I can spell, draw, and do math better than your kids, so I've taken the liberty to judge work done by children. New updates every week.
Dan, age 5
Oh nothing, just a family of ducks on their way to SAURON.
Marcotonio, age 7
Street Fighter 2 has some of the most endearing characters in videogame history, and looking at this drawing is like taking a walk down memory lane. Who could forget such classic Street Fighter 2 characters as RONDA and DALSIN? And my personal favorite, CHON.LI. This is exactly how I remember the game:

Ever heard of Google, dipshit? Wikipedia? Anything?

Justin, age 7
Dear Justin,

Thank you for your drawing of my son, the savior, Jesus Christ.
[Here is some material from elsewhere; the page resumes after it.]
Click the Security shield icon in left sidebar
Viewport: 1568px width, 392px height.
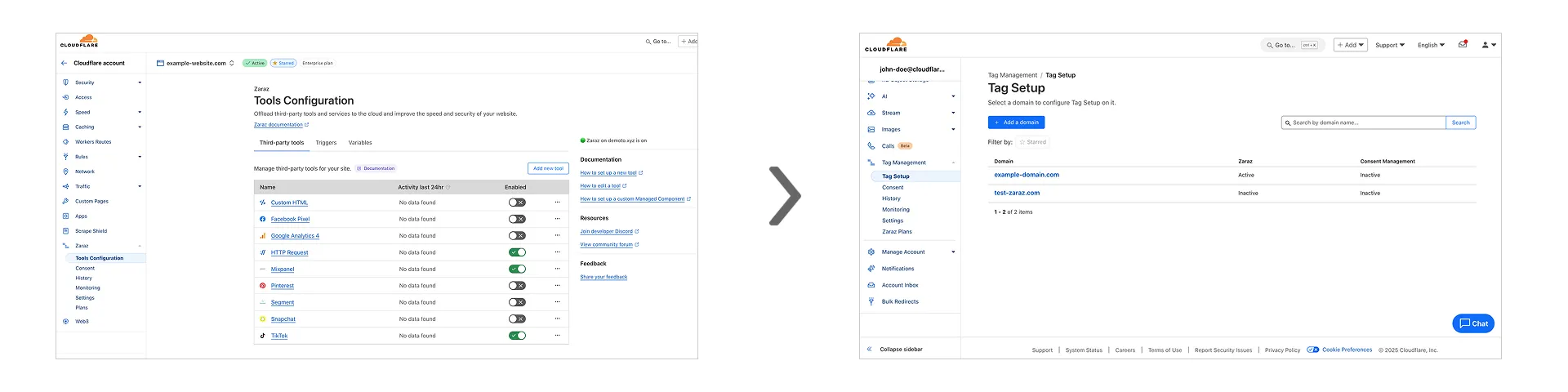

While I appreciate your attention to detail with his areola and hairy chest, Jesus was not, in fact, an effeminate transgendered man.
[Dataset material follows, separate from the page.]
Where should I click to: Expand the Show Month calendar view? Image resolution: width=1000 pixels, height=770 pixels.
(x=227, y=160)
I hope your drawings improve, though considering that I made you without a modicum of talent or ability, that's unlikely.

Best,

-God

William, age 3
No shit? Why wouldn't it be a bad time when you cried? And apparently you think your reader is an idiot, otherwise you wouldn't include a drawing of a frowny face in addition to your "descriptive" text.
Melissa, age 8
Great job capturing the feel of the movie, Melissa. It's like I'm right there. Truth be told, I made a promise to myself back in 1997 that I would never watch "Titanic;" still haven't.

So for all I know, Leonardo DiCaprio could have been teetering on the bow of a ship while the sun smiled effeminately on.